TASK INSTRUCTIONS: Copy every line below precisely, leaving nothing out.

/---

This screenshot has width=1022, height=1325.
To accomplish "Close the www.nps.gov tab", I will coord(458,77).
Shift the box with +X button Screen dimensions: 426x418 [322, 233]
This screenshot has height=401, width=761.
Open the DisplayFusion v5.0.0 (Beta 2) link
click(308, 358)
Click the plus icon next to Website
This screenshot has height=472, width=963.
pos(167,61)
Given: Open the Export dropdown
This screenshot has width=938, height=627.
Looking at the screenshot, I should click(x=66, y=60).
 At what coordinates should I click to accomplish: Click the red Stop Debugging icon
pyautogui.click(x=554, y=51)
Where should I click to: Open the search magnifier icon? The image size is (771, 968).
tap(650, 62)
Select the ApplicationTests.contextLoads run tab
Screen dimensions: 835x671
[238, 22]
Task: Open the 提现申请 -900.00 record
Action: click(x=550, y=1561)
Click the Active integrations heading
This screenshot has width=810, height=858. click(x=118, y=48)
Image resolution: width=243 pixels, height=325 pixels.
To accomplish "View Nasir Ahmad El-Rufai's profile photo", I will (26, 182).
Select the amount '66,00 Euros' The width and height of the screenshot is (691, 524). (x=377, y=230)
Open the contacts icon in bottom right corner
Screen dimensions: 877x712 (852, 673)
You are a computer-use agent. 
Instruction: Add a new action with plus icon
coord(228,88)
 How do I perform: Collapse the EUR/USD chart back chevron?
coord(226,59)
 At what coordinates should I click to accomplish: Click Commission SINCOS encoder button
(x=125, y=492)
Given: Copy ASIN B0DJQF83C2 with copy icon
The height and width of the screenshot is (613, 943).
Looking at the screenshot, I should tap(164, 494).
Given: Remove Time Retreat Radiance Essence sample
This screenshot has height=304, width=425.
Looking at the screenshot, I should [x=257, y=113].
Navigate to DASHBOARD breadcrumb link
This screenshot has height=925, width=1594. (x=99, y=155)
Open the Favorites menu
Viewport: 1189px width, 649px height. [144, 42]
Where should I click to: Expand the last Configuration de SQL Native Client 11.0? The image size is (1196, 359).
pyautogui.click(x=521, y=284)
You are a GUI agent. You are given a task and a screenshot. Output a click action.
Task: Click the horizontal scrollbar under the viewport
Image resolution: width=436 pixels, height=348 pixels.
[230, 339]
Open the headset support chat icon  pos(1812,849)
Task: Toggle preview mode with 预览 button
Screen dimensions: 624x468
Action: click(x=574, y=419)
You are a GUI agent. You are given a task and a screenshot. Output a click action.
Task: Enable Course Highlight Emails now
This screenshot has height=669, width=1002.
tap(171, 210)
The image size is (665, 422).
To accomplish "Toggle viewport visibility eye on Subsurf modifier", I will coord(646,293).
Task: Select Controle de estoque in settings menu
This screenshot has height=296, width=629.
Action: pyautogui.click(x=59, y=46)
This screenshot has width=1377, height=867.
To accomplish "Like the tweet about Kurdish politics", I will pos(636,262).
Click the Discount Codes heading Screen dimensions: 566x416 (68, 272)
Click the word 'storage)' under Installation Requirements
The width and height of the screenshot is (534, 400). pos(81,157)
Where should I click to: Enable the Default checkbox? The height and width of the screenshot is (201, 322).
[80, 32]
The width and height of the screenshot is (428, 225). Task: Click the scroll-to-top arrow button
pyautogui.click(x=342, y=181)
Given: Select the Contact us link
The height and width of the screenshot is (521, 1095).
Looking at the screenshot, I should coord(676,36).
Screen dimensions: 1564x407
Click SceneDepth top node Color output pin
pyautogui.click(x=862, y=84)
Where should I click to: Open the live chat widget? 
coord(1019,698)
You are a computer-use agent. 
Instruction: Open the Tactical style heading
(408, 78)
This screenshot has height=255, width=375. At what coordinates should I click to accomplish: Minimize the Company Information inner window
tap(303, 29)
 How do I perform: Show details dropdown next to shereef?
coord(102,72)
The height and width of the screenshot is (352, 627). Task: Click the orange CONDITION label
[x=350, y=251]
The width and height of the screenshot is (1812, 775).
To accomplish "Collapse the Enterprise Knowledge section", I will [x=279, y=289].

\---

COMPLETED TASK:
This screenshot has width=1022, height=1325.
To accomplish "Close the www.nps.gov tab", I will coord(458,77).
Shift the box with +X button Screen dimensions: 426x418 [322, 233]
This screenshot has height=401, width=761.
Open the DisplayFusion v5.0.0 (Beta 2) link
click(308, 358)
Click the plus icon next to Website
This screenshot has height=472, width=963.
pos(167,61)
Given: Open the Export dropdown
This screenshot has width=938, height=627.
Looking at the screenshot, I should click(x=66, y=60).
 At what coordinates should I click to accomplish: Click the red Stop Debugging icon
pyautogui.click(x=554, y=51)
Where should I click to: Open the search magnifier icon? The image size is (771, 968).
tap(650, 62)
Select the ApplicationTests.contextLoads run tab
Screen dimensions: 835x671
[238, 22]
Task: Open the 提现申请 -900.00 record
Action: click(x=550, y=1561)
Click the Active integrations heading
This screenshot has width=810, height=858. click(x=118, y=48)
Image resolution: width=243 pixels, height=325 pixels.
To accomplish "View Nasir Ahmad El-Rufai's profile photo", I will (26, 182).
Select the amount '66,00 Euros' The width and height of the screenshot is (691, 524). (x=377, y=230)
Open the contacts icon in bottom right corner
Screen dimensions: 877x712 (852, 673)
You are a computer-use agent. 
Instruction: Add a new action with plus icon
coord(228,88)
 How do I perform: Collapse the EUR/USD chart back chevron?
coord(226,59)
 At what coordinates should I click to accomplish: Click Commission SINCOS encoder button
(x=125, y=492)
Given: Copy ASIN B0DJQF83C2 with copy icon
The height and width of the screenshot is (613, 943).
Looking at the screenshot, I should tap(164, 494).
Given: Remove Time Retreat Radiance Essence sample
This screenshot has height=304, width=425.
Looking at the screenshot, I should [x=257, y=113].
Navigate to DASHBOARD breadcrumb link
This screenshot has height=925, width=1594. (x=99, y=155)
Open the Favorites menu
Viewport: 1189px width, 649px height. [144, 42]
Where should I click to: Expand the last Configuration de SQL Native Client 11.0? The image size is (1196, 359).
pyautogui.click(x=521, y=284)
You are a GUI agent. You are given a task and a screenshot. Output a click action.
Task: Click the horizontal scrollbar under the viewport
Image resolution: width=436 pixels, height=348 pixels.
[230, 339]
Open the headset support chat icon  pos(1812,849)
Task: Toggle preview mode with 预览 button
Screen dimensions: 624x468
Action: click(x=574, y=419)
You are a GUI agent. You are given a task and a screenshot. Output a click action.
Task: Enable Course Highlight Emails now
This screenshot has height=669, width=1002.
tap(171, 210)
The image size is (665, 422).
To accomplish "Toggle viewport visibility eye on Subsurf modifier", I will coord(646,293).
Task: Select Controle de estoque in settings menu
This screenshot has height=296, width=629.
Action: pyautogui.click(x=59, y=46)
This screenshot has width=1377, height=867.
To accomplish "Like the tweet about Kurdish politics", I will pos(636,262).
Click the Discount Codes heading Screen dimensions: 566x416 (68, 272)
Click the word 'storage)' under Installation Requirements
The width and height of the screenshot is (534, 400). pos(81,157)
Where should I click to: Enable the Default checkbox? The height and width of the screenshot is (201, 322).
[80, 32]
The width and height of the screenshot is (428, 225). Task: Click the scroll-to-top arrow button
pyautogui.click(x=342, y=181)
Given: Select the Contact us link
The height and width of the screenshot is (521, 1095).
Looking at the screenshot, I should coord(676,36).
Screen dimensions: 1564x407
Click SceneDepth top node Color output pin
pyautogui.click(x=862, y=84)
Where should I click to: Open the live chat widget? 
coord(1019,698)
You are a computer-use agent. 
Instruction: Open the Tactical style heading
(408, 78)
This screenshot has height=255, width=375. At what coordinates should I click to accomplish: Minimize the Company Information inner window
tap(303, 29)
 How do I perform: Show details dropdown next to shereef?
coord(102,72)
The height and width of the screenshot is (352, 627). Task: Click the orange CONDITION label
[x=350, y=251]
The width and height of the screenshot is (1812, 775).
To accomplish "Collapse the Enterprise Knowledge section", I will [x=279, y=289].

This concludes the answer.